The Telegraph has the story:
Qasim Rafiq, who is now a spokesman for the Federation of Student Islamic Societies, invited speakers who have supported a holy war and called for an Islamic caliphate.
Yesterday he refused to say whether he supported those concepts himself but said it was important that universities allowed freedom of speech as long speakers did not promote hatred or violence
Malcolm Grant, the provost at UCL, has called it a “spectacular insinuation” that Abdullmutallab was radicalised during his three years at the university.
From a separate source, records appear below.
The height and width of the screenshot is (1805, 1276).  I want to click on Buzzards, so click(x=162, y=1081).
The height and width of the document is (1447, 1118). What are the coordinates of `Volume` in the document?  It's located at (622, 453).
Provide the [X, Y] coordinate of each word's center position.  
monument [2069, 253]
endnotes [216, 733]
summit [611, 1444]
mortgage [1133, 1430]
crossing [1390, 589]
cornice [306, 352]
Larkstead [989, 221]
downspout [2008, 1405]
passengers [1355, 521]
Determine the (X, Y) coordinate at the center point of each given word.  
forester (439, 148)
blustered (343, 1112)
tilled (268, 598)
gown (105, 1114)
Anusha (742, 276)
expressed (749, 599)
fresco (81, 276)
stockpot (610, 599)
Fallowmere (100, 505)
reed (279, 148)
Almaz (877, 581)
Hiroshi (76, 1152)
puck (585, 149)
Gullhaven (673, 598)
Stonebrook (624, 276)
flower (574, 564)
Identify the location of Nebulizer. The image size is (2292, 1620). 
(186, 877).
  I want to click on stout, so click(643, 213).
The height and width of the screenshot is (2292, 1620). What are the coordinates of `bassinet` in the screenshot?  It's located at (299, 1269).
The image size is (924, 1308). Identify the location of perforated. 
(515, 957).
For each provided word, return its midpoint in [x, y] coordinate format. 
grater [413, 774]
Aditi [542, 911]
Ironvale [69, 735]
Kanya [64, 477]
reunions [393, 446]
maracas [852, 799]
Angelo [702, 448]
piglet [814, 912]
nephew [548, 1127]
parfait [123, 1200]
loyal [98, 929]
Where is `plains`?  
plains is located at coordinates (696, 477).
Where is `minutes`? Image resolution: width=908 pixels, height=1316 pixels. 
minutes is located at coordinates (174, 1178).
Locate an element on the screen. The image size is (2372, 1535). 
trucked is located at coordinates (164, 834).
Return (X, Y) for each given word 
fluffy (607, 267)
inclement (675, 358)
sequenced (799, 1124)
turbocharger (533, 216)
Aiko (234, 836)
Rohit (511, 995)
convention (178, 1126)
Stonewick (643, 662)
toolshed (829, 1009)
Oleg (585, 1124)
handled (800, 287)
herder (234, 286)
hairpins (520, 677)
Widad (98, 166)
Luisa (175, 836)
However, it has emerged that the Joint Terrorism Analysis Centre, which assesses intelligence from MI5, MI6 and the GCHQ listening centre, identified UCL and 11 other universities as having a potential problem with extremism in 2008, the year Abdulmutallab left.
Security sources say Abdulmutallab was “beginning a journey” to radicalisation in London and was in touch with several extremists who were under surveillance.
Rafiq invited Taji Mustafa a spokesman for the group Hizb ut-Tahrir to speak at the university in November 2005 as part of a series of lectures called “Pearls of Wisdom”.
The government pledged to ban Hizb ut-Tahrir (HuT) in the wake of the London bombings earlier that year but changed its mind after heavy lobbying from the group.
HuT publicly advocates the non-violent establishment of shariah law in Britain but the London and Glasgow car bombers associated with members of the group in Cambridge and one of its videos tells viewers: “Force is used to protect the authority of Islam.”
Among a number of other radical speakers invited by Rafiq was Sheikh Riyadh ul-Haq who has supported the Taliban, questioned Osama bin Laden’s guilt, and has said that Muslims should be “willing to sacrifice anything that may be required” and should not “befriend the kuffar” [non-believers].
Another speaker was Abdur Raheem Green, a former public schoolboy at Ampleforth called Anthony, who converted to Islam.
Green, 44, a former teacher at the London Central Mosque in Regents Park, led a talk on Islam and terrorism although he had previously claimed that “dying while fighting jihad is one of the surest ways to paradise.” He now says he has renounced his extremist views.
When Abdulmutallab took over from Rafiq as president of the university’s Islamic society, they invited Asim Qureshi who had called on Muslims at a Hizb ut-Tahrir rally the previous year to support fighting in Chechnya, Kashmir, Palestine, Iraq, and Afghanistan.
Qureshi told the crowd at the US embassy in London: “We know that it is incumbent upon all of us to support the jihad of our brothers and sisters in these countries when they are facing the oppression of the west.”
Qureshi is a member of the campaign group Cage Prisoners, who have been associated with the radical preacher Anwar al-Awlaki, who is said to have helped Abdulmutallab contact al-Qaeda in Yemen.
Douglas Murray of the Centre for Social Cohesion think tank said: “Professor Grant has shamelessly attempted to deflect attention from the very real problems of radicalisation occurring on the UCL campus.
“The bigoted and extreme nature of some speakers who regularly address young Muslim students at UCL campus is astonishing.”
Not astonishing to anybody who has read Harry’s Place or The Spittoon.